このことは、セクション31の続編ではもはや語られていないかもしれないが、登場直後に放送された象徴的なエピソード「青白い月光の下で」では、強烈なワンツーパンチを生み出している。「異端審問」が連邦内に正式なスパイ活動機関という概念を導入したとすれば、「青白い月光の下で」はスパイ活動そのもの、つまりその陰謀、陰謀、そしてその厳しい現実に内在する策略を描いている。繰り返すが、これはDS9が「我らが男バシール」でスパイ活動というジャンルに抱いたロマンスとは全く異なる。「青白い月光の下で」でシスコ船長がガラックと共に辿る地獄への道は、その道程における行為だけでなく、シスコとスタートレック自体に及ぼす道徳的退廃によって、常に忌まわしいものとして私たちに示される。 「蒼ざめた月光の中で」の究極の恐怖は、シスコが暗殺に加担し、ロミュランをドミニオンとの戦争に巻き込み、連邦の敗北から数十億人を救うという名目でさらに数百万人の死を強いるという事態に陥れていることではない。重要なのは、彼が間もなく削除すると分かっている個人記録を録画するカメラに向かって、魂に課せられた代償を受け入れられると厳しい口調で語ることだ。エピソードはロミュランによるドミニオンへの正式な宣戦布告で終わる。それはシスコの望み通りだったが、物語の中でこれが勝利であるとは決して考えられていない。スパイ活動という現実に、ホログラム計画の空想以外で良い結末などありえないのだ。

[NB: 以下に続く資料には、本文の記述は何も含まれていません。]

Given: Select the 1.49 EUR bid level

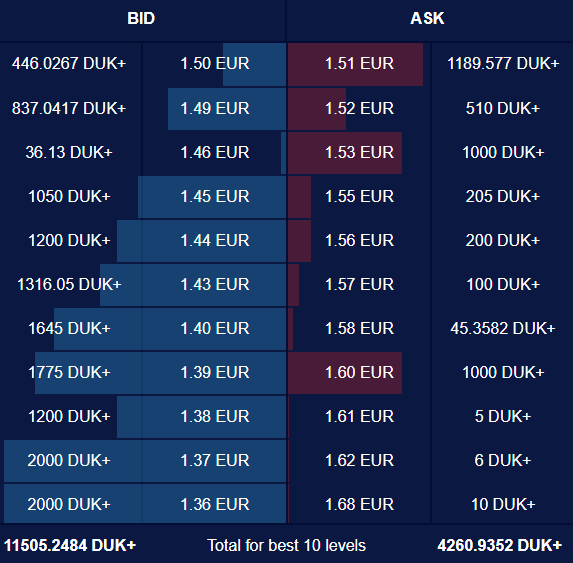Looking at the screenshot, I should click(x=215, y=109).
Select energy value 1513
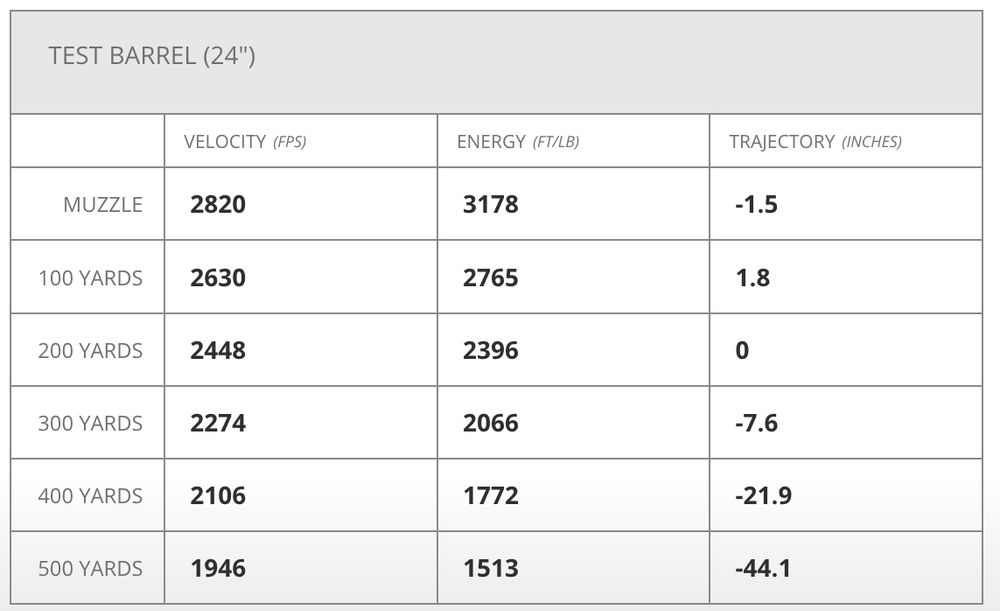The width and height of the screenshot is (1000, 611). [490, 569]
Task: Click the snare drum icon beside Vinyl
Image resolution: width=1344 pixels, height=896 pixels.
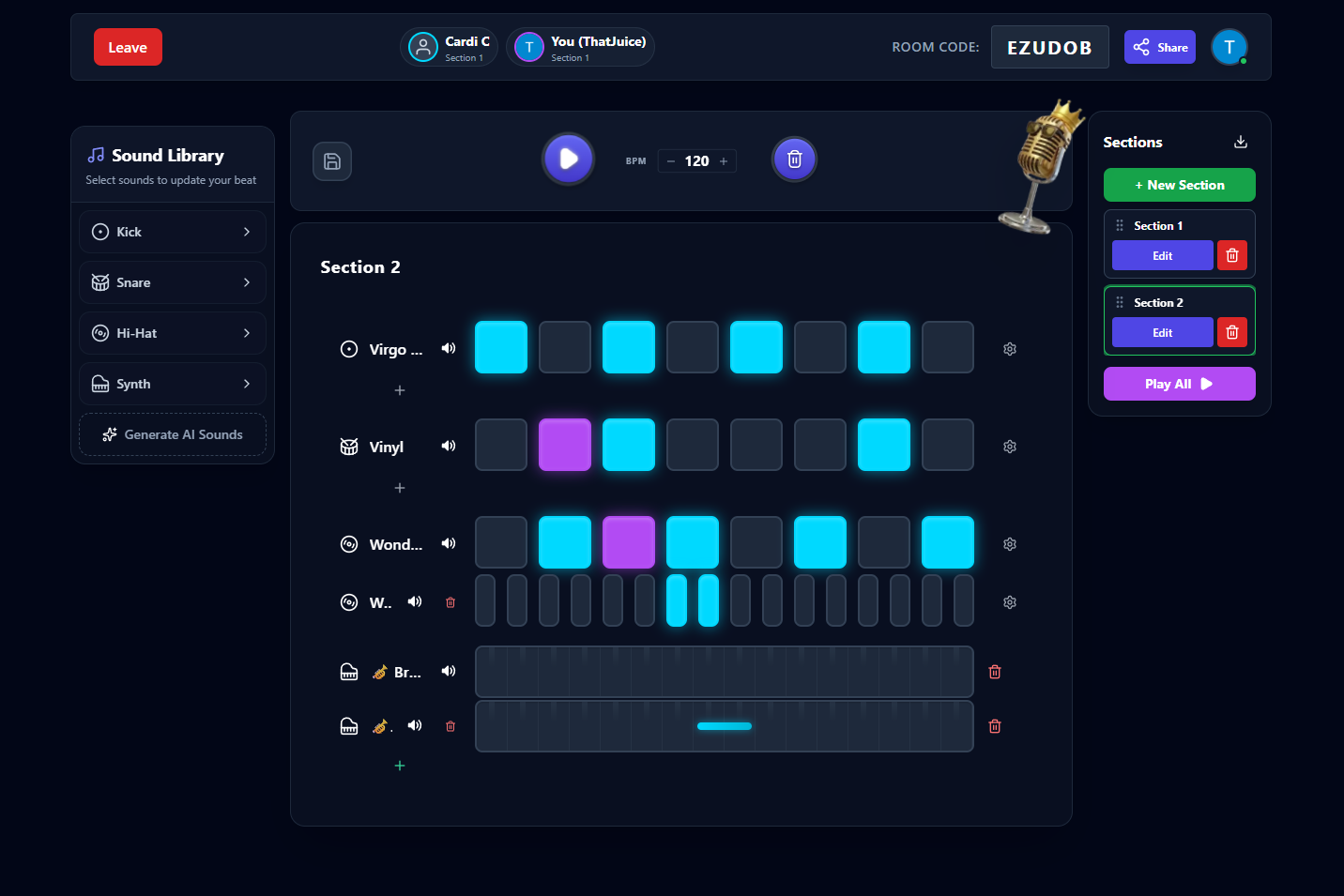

ディープ・スペース・ナインはセクション31の存在を描き出すことで、そもそも爆弾を投下したかもしれない。しかし、そもそもそのような武器を使うことの危険性を理解していた。なぜなら、スター・トレック世界に極秘スパイ組織が存在するという幻想は、ただ空想に過ぎず、その現実は理解しがたいほど醜悪なものであることを、観客と登場人物たちに既に示していたからだ。もし セクション31を題材にした映画が、人々が望むスタートレックではないと思われるのではないかという恐怖を避けたいのであれば、この点も理解する必要がある。そうでなければ、シスコのように、空想に過ぎないという現実を受け入れることはできないだろう。